Entonces les soltó a Barrabás; y a Jesús, después de haberle hecho azotar, se lo entregó para que fuera crucificado.
Entonces los soldados del procurador llevaron a Jesús al pretorio y reunieron en torno a él a toda la cohorte. Le desnudaron, le pusieron una túnica roja y, trenzando una corona de espinas, se la pusieron en la cabeza, y en su mano derecha una caña; se arrodillaban ante él y se burlaban diciendo: Salve, Rey de los Judíos. Le escupían, le quitaron la caña y le golpeaban en la cabeza.
Después de reírse de él, le despojaron de la túnica,
le pusieron sus vestidos y le llevaron a crucificar.
Mt 27,26-30
Reflexión
El Siervo de Dios[1] fue entregado, pues, a los soldados para ser flagelado. Lo desnudaron y lo ataron a una columna por las muñecas, de tal manera que quedara con la espalda encorvada. Entre los romanos no se aplicaba al reo un número determinado de azotes; sí, en cambio, entre los judíos. Como el flagelado estaba destinado, por lo general, a la pena capital y, por lo mismo, se le consideraba como un ser carente de derechos, un trapo humano, normalmente la soldadesca se ensañaba con él hasta reducirlo a una piltrafa.

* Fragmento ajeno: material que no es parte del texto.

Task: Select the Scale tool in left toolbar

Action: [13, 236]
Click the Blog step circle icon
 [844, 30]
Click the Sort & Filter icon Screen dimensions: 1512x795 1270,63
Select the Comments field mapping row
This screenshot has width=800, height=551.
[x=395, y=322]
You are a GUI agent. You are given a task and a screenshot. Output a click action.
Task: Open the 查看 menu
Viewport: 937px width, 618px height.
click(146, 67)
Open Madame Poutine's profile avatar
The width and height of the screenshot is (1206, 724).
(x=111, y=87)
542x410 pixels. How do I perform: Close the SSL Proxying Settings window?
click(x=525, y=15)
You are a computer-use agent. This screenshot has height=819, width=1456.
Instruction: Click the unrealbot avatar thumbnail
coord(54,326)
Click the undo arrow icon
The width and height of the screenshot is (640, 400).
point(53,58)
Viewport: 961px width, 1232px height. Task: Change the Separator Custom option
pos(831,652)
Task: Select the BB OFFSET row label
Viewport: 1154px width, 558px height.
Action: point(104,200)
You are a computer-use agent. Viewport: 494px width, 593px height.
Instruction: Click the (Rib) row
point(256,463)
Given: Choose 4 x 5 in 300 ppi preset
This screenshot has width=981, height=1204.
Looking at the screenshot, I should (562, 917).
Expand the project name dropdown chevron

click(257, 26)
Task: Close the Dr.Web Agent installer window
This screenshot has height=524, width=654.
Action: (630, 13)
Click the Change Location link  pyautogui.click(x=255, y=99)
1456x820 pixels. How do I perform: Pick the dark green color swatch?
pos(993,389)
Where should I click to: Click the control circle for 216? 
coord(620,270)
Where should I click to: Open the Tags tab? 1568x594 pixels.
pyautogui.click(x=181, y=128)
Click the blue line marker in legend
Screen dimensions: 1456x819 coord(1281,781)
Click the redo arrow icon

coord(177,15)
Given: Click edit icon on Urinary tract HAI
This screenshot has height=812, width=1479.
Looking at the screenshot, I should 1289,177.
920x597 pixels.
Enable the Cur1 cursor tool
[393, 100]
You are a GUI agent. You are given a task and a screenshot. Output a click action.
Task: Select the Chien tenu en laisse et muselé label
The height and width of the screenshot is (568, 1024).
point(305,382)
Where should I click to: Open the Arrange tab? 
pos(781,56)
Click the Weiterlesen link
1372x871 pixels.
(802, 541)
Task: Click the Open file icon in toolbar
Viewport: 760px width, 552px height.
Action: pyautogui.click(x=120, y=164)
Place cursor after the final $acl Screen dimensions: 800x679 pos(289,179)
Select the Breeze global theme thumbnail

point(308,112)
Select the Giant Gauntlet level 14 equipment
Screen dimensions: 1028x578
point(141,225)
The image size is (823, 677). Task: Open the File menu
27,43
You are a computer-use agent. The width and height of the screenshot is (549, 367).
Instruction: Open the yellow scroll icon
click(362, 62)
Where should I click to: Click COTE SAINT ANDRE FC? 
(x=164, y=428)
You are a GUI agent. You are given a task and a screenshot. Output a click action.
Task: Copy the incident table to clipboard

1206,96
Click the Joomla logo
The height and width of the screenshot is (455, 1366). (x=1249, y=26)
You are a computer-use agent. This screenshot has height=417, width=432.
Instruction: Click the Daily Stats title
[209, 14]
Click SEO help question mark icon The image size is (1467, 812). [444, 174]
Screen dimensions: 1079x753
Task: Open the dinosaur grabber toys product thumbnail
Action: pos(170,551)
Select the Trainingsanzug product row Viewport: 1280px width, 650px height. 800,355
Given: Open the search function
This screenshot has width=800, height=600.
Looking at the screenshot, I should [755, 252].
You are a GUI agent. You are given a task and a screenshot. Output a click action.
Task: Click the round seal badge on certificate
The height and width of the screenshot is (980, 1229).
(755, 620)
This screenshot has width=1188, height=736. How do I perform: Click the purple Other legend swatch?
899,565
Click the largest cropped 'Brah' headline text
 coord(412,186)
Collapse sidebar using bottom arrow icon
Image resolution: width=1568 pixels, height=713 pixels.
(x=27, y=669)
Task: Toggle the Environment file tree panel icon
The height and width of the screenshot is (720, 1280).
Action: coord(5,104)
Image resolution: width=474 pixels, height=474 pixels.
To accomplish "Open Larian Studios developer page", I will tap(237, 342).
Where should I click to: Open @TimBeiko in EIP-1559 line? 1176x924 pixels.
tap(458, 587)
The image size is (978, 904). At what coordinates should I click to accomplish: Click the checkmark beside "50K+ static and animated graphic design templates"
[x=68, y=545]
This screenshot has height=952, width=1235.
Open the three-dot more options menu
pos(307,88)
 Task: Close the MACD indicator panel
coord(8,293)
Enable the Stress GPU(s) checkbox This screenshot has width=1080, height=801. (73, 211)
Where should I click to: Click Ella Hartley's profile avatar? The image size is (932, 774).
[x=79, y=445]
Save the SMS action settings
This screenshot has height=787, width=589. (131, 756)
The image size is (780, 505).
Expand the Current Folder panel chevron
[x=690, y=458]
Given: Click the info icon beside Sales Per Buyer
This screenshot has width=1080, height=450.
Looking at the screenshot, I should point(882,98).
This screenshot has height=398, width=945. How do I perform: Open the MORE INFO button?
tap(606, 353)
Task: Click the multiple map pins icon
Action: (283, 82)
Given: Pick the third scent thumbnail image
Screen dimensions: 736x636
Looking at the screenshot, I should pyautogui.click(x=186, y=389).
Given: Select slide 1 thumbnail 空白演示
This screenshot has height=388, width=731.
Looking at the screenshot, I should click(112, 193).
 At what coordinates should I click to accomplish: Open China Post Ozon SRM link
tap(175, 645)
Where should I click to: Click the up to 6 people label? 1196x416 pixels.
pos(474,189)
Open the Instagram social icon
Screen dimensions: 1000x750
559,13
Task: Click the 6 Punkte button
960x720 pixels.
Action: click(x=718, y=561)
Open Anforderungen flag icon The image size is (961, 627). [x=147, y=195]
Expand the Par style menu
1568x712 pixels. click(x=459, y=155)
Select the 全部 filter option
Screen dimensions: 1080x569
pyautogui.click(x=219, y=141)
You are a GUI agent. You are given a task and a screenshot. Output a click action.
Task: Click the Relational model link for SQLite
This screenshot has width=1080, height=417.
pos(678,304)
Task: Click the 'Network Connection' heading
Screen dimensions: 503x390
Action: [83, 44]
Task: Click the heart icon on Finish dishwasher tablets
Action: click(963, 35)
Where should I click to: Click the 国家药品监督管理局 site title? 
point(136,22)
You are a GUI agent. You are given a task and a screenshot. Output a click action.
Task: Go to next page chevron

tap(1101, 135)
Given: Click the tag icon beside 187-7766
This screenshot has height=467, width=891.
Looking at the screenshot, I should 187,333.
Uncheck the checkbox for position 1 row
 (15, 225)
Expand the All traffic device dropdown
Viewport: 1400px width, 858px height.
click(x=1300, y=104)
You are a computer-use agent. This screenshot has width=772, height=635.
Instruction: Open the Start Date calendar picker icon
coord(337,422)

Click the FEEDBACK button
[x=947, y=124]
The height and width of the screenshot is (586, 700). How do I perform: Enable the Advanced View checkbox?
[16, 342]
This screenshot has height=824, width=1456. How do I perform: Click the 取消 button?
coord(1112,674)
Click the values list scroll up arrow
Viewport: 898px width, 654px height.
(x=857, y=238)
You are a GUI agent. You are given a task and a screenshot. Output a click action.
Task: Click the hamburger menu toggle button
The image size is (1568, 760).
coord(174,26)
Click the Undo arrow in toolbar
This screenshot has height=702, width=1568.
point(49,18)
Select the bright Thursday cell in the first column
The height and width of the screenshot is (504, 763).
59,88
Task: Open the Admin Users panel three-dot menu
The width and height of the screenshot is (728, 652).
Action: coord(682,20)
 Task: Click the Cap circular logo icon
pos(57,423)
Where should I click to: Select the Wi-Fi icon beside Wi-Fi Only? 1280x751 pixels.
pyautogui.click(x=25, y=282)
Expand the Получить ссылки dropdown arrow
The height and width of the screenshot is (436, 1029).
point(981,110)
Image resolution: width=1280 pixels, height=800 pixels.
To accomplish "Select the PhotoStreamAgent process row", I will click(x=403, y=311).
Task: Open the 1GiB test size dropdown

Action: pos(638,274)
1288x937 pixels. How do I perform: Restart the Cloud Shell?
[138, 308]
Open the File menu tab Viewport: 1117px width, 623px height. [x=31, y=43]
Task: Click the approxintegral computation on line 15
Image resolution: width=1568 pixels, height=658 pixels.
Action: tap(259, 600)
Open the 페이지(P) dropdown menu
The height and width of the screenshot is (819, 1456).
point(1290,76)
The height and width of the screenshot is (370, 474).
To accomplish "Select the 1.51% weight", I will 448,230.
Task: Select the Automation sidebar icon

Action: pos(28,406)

Cuando los verdugos acabaron con el suplicio de la flagelación de Jesús y se disponían a cubrirlo con sus vestiduras, convocaron a otros soldados, y todos juntos hicieron en torno al Pobre de Dios una ronda bullanguera y jocosa, sometiéndole a la más grotesca de las parodias. ¿No se había declarado a sí mismo Rey de Israel? ¡Pues jugarían con él a "ser" rey! Buscaron una clámide, uno de aquellos mantos rojos que vestían los vencedores en los desfiles de la victoria, y se lo colocaron sobre los hombros. Tejieron una corona de espinas, colocándosela sobre la cabeza a modo de diadema real, y le pusieron entre las manos una caña, como si se tratara de un cetro de mando. Se paseaban burlescamente delante de él, como en una ceremonia de homenaje imperial, inclinándose ceremoniosamente y saludándole como rey de los judíos. Algunos le escupían, y no faltó quien le arrebatara la caña que sostenía con sus manos y le golpeara sobre la corona de espinas...
En medio de tan salvaje parodia resplandecía la majestad verdaderamente real del Pobre de Dios, hecha de dignidad y silencio. Si la soldadesca hubiera tenido alguna capacidad de observación, habrían podido comprobar que, efectivamente, estaban ante un verdadero rey. No podíamos creer el contraste que veíamos: estaba tan desfigurado que ni parecía hombre ni tenía apariencia humana; pero, al mismo tiempo, los reyes quedaron mudos al observar la magnífica serenidad de su rostro. Lo tuvimos por azotado, herido de Dios y humillado; pero él, como oveja que ante los que la trasquilan permanece muda, tampoco abrió la boca (Is 53).
Pilatos, desesperadamente empeñado en librarlo de la pena capital, después de meditarlo largamente, decidió apelar a un recurso extremo, con el fin de impresionar a las autoridades del pueblo y vencer su terca obstinación. Salió del pretorio y dijo a la muchedumbre: "Escuchadme, os voy a presentar de nuevo al acusado, para que os convenzáis de que no hay en él culpa alguna".
Y al instante apareció Jesús "llevando la corona de espinas y el manto de púrpura" (Jn 19,5), con todo su cuerpo cubierto de sangre, maltrecho por los azotes, temblorosas las piernas, de tal manera que apenas podía mantenerse en pie. Señalando a Jesús, el Procurador se dirigió a la multitud, diciendo: "¡Aquí tenéis al hombre!" El Magistrado calculaba que, si alguna gota de compasión quedaba realmente en los pozos interiores de los acusadores de Jesús, aquella mañana, como por arte de magia, estallaría en un diluvio de lástima y piedad. Pero ¡qué esperanza!: aquella multitud no era una masa humana, sino una jauría de hienas sedientas de sangre. En cuanto vieron aquel guiñapo destrozado y sangrante, los chacales rugieron clamando: "¡Crucifícalo, crucifícalo!"